• [EXERCISE]
Rewrite the records starting with the line that contains "This screenshot has width=506, height=487." and going on through the line that contains "Screen dimensions: 282x1063 point(15,27)", replacing "link" with "hyperlink" and leaving everything else unchanged.

• [DATA SUPPLIED]

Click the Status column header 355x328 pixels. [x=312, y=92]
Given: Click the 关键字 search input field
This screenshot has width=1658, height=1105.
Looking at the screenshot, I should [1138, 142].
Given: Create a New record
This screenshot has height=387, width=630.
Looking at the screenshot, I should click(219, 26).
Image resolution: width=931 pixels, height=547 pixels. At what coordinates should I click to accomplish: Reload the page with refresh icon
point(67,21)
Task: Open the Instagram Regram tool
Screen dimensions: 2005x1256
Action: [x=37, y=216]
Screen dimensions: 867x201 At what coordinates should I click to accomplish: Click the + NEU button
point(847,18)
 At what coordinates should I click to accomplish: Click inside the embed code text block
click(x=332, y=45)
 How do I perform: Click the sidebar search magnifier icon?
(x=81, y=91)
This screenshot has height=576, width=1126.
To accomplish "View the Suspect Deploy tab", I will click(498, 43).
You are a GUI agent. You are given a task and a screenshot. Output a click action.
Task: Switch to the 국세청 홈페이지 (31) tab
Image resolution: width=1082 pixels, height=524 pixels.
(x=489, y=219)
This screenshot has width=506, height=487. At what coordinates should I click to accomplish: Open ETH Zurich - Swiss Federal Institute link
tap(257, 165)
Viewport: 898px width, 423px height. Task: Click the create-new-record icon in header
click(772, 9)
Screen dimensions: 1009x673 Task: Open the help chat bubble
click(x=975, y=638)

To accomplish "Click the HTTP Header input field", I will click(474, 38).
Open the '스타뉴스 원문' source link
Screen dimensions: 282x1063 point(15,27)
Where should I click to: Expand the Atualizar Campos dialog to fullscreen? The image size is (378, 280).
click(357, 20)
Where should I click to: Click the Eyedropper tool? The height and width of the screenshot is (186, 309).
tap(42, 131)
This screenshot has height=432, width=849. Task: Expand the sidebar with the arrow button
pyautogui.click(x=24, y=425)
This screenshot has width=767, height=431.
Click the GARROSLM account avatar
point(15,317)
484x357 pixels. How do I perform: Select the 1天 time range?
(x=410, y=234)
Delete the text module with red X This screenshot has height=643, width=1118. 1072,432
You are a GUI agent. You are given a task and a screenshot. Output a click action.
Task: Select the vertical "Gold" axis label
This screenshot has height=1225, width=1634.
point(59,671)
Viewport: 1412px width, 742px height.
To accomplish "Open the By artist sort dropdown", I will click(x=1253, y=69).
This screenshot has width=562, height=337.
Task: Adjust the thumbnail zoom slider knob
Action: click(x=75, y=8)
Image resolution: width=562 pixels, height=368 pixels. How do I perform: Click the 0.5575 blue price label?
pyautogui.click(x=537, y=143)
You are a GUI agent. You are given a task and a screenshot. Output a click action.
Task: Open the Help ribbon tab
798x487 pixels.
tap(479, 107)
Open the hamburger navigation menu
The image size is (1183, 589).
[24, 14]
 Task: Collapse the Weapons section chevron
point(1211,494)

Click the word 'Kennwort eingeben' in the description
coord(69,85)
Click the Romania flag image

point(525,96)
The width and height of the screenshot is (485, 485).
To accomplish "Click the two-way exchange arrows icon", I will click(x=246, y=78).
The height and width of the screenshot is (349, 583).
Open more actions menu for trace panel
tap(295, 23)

• [OUTPUT FOR THIS EXERCISE]
This screenshot has width=506, height=487. At what coordinates should I click to accomplish: Open ETH Zurich - Swiss Federal Institute hyperlink
tap(257, 165)
Viewport: 898px width, 423px height. Task: Click the create-new-record icon in header
click(772, 9)
Screen dimensions: 1009x673 Task: Open the help chat bubble
click(x=975, y=638)

To accomplish "Click the HTTP Header input field", I will click(474, 38).
Open the '스타뉴스 원문' source hyperlink
Screen dimensions: 282x1063 point(15,27)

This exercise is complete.